Industry Week reports a prototype carbon sequestration plant at the American Electric Mountaineer facility in New Haven, W. Virginia (full Article here). Let’s look further, and let’s look at the numbers. The article states: “the pilot facility captures and stores around 20 megawatts of carbon dioxide from West Virginia’s Mountaineer plant. The unit can handle only a fraction of Mountaineer’s 1,300 megawatt capacity”
I suppose it is reasonable to assume that they mean they have essentially created a 20 mw power plant inside the main 1,300 mw plant, and they can sequester the carbon for this 20 mw subplant. That’s great. A 20 mw sub-plant in a 1,300 mw plant is 1.5385% of the total. That’s like taking a Hummer that get’s 10 miles to the gallon, and tuning the engine and keeping the tires properly inflated so it gets another 812 feet 3.94 inches, for a total of 10.15385 miles to the gallon. You can do that. But you can’t do it and claim to be driving an efficient vehicle or conserving energy in a meaningful way.

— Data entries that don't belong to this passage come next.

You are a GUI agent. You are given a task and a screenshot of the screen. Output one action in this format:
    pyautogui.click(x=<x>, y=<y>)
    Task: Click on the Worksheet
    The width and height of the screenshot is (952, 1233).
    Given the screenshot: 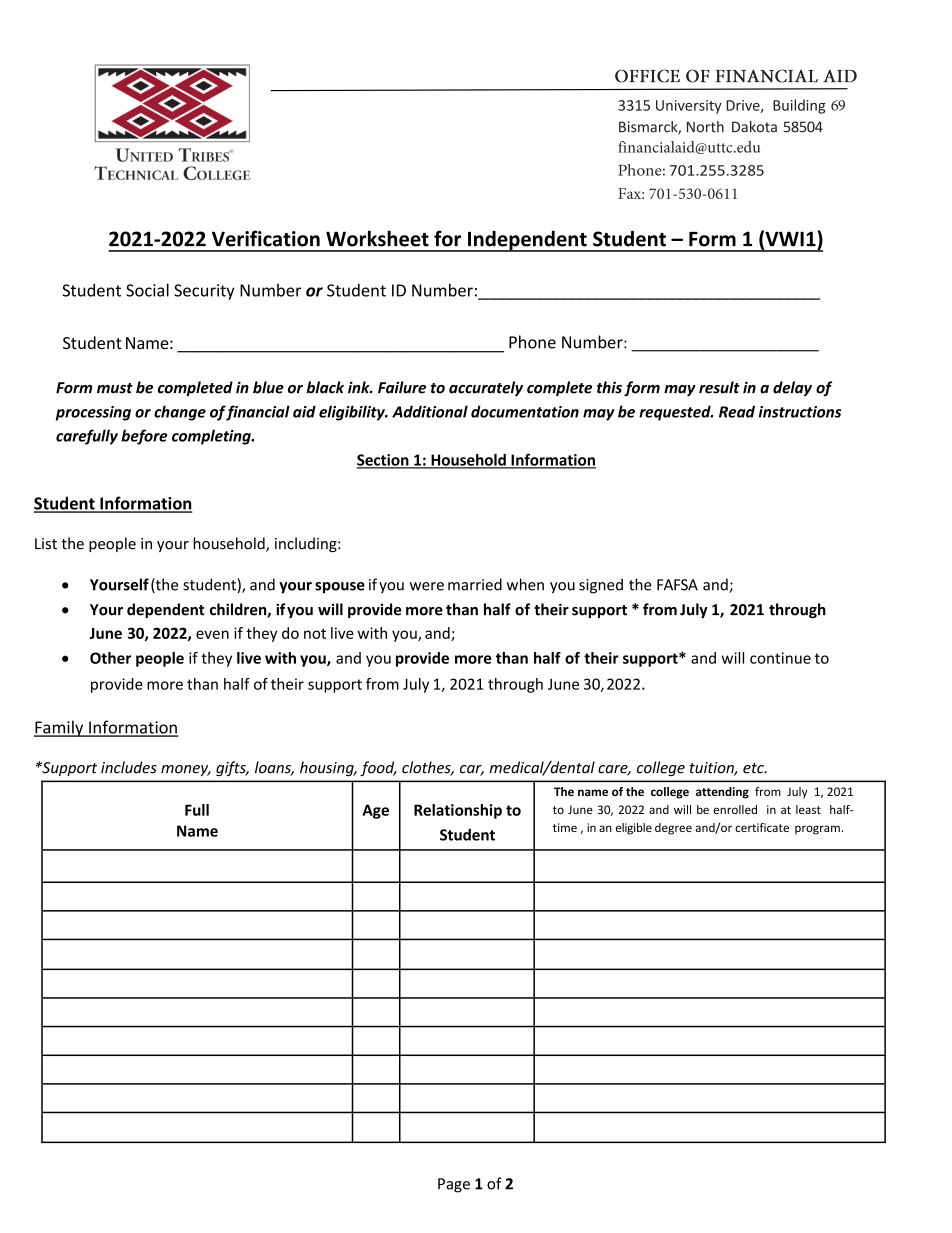 What is the action you would take?
    pyautogui.click(x=377, y=238)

My first question is “What’s a megawatt of carbon dioxide?” Carbon dioxide is measured in cubic feet, ounces, or metric tons. Megawatts don’t apply to quantities of solids, liquids, or gases; watts, kilowatts, and megawatts measure capacity to produce power. Watt-hours, kilowatt-hours, and megawatt-hours are measures of power. If they don’t know what they’re talking about that doesn’t give me much confidence that they know what they’re doing.
The article goes on to say “Alstom aims to have a full-scale commercial carbon capture and storage (CCS) facility operational by 2015.” It says says “We have a prototype.” That means that by the end 2015 – six years from now – they hope to be successful. Six years is a long time to keep a project on schedule. Phrased another way, six years is a long time for nothing to go wrong.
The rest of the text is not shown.